| Goal of the exercise |
Write out again, exactly, the lines below starting at the one with "Click the 직항 badge on the 09.07 flight" and ending at the one with "Task: Click the title 특수 운전 기술, 몸에 배다".

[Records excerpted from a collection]
....
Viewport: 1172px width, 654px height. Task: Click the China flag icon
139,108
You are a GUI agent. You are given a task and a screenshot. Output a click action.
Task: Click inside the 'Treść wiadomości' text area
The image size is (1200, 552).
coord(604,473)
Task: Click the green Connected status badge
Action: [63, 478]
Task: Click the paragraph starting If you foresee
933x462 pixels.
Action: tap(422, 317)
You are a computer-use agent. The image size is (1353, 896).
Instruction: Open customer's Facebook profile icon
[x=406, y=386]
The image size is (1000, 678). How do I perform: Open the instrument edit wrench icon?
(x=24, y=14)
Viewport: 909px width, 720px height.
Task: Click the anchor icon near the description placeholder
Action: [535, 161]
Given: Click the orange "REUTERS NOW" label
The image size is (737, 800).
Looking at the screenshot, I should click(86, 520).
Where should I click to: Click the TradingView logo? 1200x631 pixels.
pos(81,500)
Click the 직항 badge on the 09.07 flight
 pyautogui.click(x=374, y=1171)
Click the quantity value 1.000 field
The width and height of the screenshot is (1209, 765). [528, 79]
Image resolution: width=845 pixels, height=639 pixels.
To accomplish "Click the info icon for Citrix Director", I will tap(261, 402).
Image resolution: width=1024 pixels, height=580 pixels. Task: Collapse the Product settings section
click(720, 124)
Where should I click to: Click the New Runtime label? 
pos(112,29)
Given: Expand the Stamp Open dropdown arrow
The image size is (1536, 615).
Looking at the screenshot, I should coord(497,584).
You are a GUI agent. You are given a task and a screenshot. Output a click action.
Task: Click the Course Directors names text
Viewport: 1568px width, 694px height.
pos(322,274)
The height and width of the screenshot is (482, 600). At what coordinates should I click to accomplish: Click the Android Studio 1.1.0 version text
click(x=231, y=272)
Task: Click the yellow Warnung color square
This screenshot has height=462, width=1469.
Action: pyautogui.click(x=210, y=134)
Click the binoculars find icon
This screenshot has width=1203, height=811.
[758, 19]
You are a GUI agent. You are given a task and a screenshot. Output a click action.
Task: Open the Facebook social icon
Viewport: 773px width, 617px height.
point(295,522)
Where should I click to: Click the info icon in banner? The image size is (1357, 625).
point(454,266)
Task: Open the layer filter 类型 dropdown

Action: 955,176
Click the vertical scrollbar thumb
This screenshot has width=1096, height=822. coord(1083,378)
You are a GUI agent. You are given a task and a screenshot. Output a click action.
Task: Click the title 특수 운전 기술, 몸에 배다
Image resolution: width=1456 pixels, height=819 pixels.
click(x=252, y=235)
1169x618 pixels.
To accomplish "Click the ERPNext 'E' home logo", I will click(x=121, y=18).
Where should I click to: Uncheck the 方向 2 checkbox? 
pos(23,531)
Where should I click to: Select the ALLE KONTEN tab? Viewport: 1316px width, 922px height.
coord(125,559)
....
| Result of this exercise |
Click the 직항 badge on the 09.07 flight
 pyautogui.click(x=374, y=1171)
Click the quantity value 1.000 field
The width and height of the screenshot is (1209, 765). [528, 79]
Image resolution: width=845 pixels, height=639 pixels.
To accomplish "Click the info icon for Citrix Director", I will tap(261, 402).
Image resolution: width=1024 pixels, height=580 pixels. Task: Collapse the Product settings section
click(720, 124)
Where should I click to: Click the New Runtime label? 
pos(112,29)
Given: Expand the Stamp Open dropdown arrow
The image size is (1536, 615).
Looking at the screenshot, I should coord(497,584).
You are a GUI agent. You are given a task and a screenshot. Output a click action.
Task: Click the Course Directors names text
Viewport: 1568px width, 694px height.
pos(322,274)
The height and width of the screenshot is (482, 600). At what coordinates should I click to accomplish: Click the Android Studio 1.1.0 version text
click(x=231, y=272)
Task: Click the yellow Warnung color square
This screenshot has height=462, width=1469.
Action: pyautogui.click(x=210, y=134)
Click the binoculars find icon
This screenshot has width=1203, height=811.
[758, 19]
You are a GUI agent. You are given a task and a screenshot. Output a click action.
Task: Open the Facebook social icon
Viewport: 773px width, 617px height.
point(295,522)
Where should I click to: Click the info icon in banner? The image size is (1357, 625).
point(454,266)
Task: Open the layer filter 类型 dropdown

Action: 955,176
Click the vertical scrollbar thumb
This screenshot has width=1096, height=822. coord(1083,378)
You are a GUI agent. You are given a task and a screenshot. Output a click action.
Task: Click the title 특수 운전 기술, 몸에 배다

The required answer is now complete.